1    Functions

Audio-Visual Basic Scene Description (OSD-AVB):

Receives Space-Time.
Audio Objects.
Speech Objects.
Visual Objects.
Audio-Visual Objects.
Processes All Objects.
Creates Audio, Speech, Visual, and Audio-Visual Scene Descriptors from the Objects, if possible.
Combines The Scene Descriptors of the all Objects.
Produces Audio-Visual Visual Scene Descriptors

2      Reference Architecture

The Reference Architecture is depicted in Figure 1.
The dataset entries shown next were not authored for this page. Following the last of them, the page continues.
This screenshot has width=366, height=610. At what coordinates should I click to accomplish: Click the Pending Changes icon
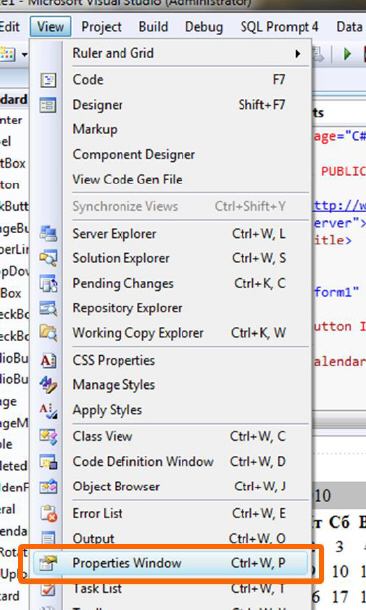tap(48, 283)
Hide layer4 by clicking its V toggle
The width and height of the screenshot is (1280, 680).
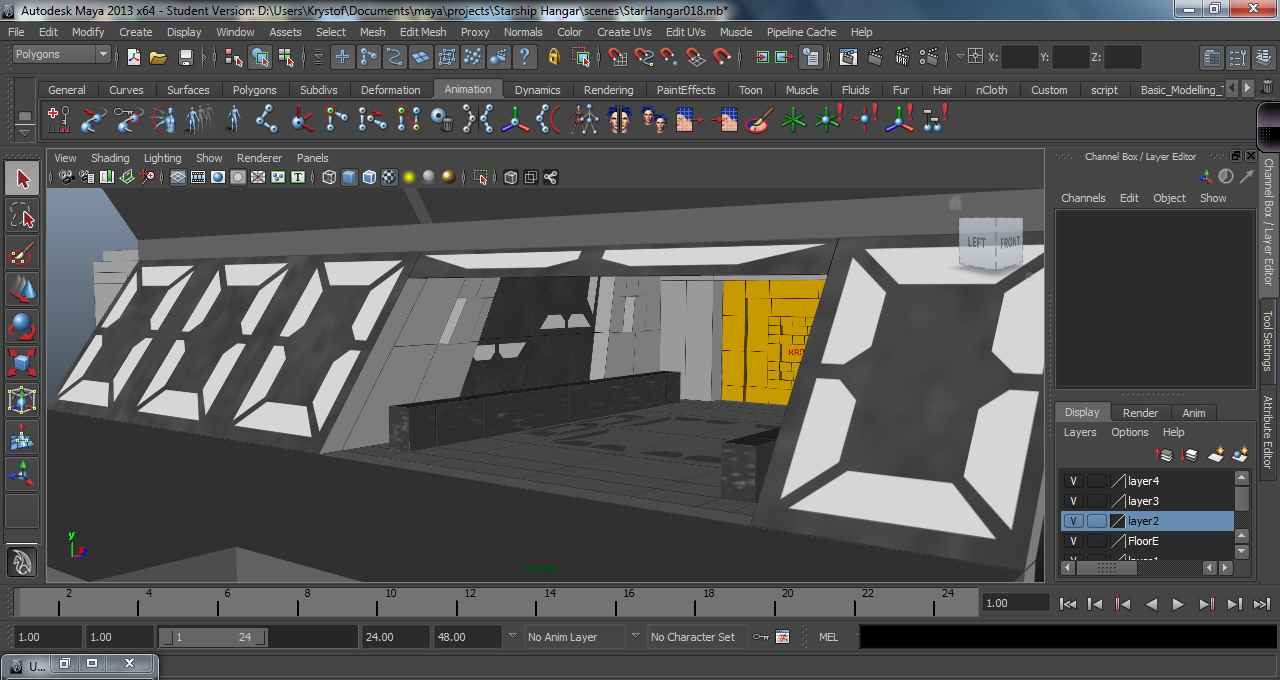coord(1073,481)
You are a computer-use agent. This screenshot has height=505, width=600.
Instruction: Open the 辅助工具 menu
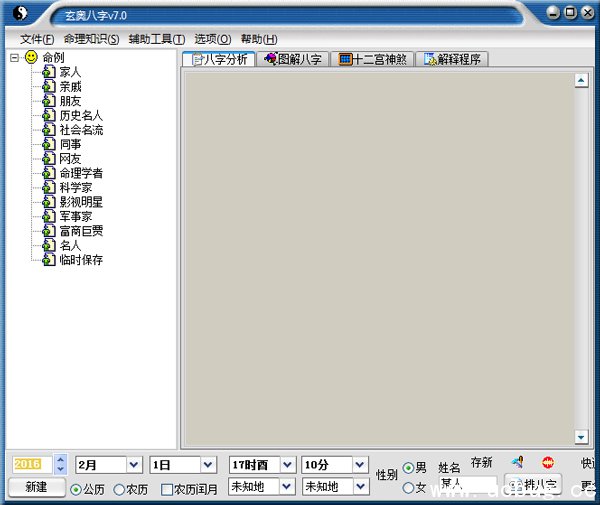156,39
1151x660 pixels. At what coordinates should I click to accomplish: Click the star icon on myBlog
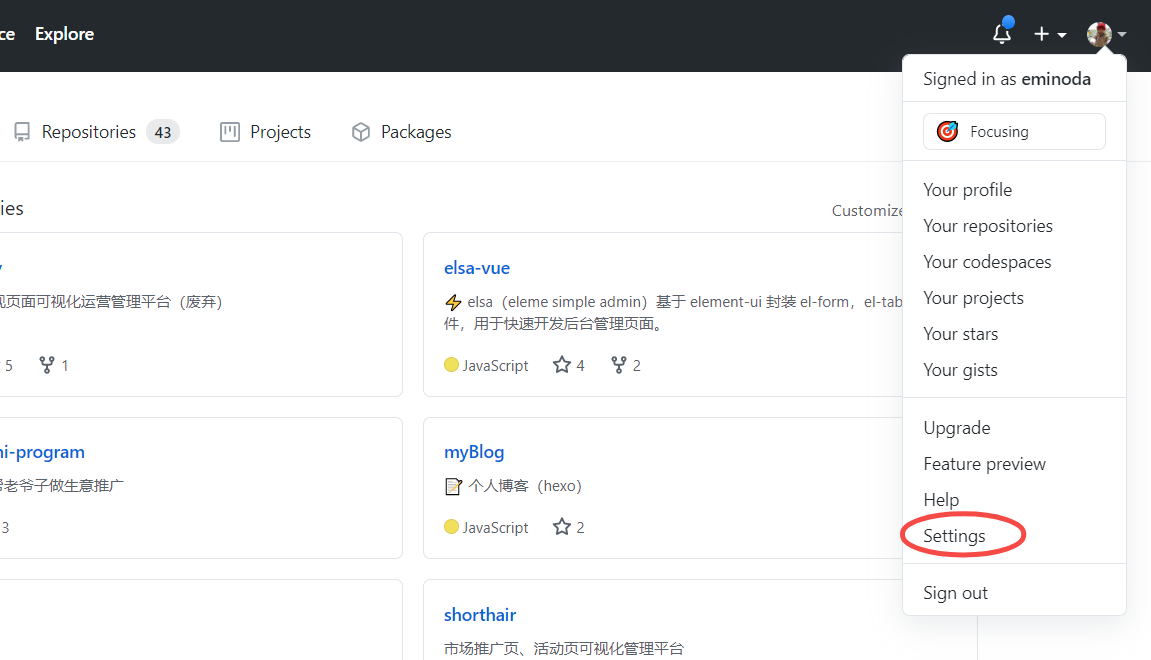point(562,527)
Figure 1 – The Audio-Visual Basic Scene Description (OSD-AVB) AIM

3      I/O Data

Table 1 specifies the Input and Output Data of the Audio-Visual Basic Scene Description (OSD-AVB). Links are to the Data Type specifications.

Table 1 – I/O Data of the Audio-Visual Basic Scene Description (OSD-AVB) AIM

Input Description
SpaceTime Space-Time information of Objects.
Audio Objects Audio Objects.
Speech Objects Speech Objects.
Visual Objects Visual Objects.
Output Description
Audio-Visual Scene Descriptors The Audio-Visual Descriptors of the Scene.

4     SubAIMs

Audio-Visual Basic Scene Description (OSD-AVB) is a Composite AIM whose reference Model is depicted in Figure 2.

 

Figure 2 – Reference Model of Audio-Visual Basic Scene Description Composite AIM

Table 2 provides the AI Modules composing the AIM.

AIMs JSON
Audio-Visual Basic Scene Description X
Audio Scene Description X
Speech Scene Description X
Visual Scene Description X
Audio-Visual Alignment X

5     JSON Metadata

https://schemas.mpai.community/OSD/V1.1/AIMs/AudioVisualBasicSceneDescription.json

6     Profiles

No Profiles.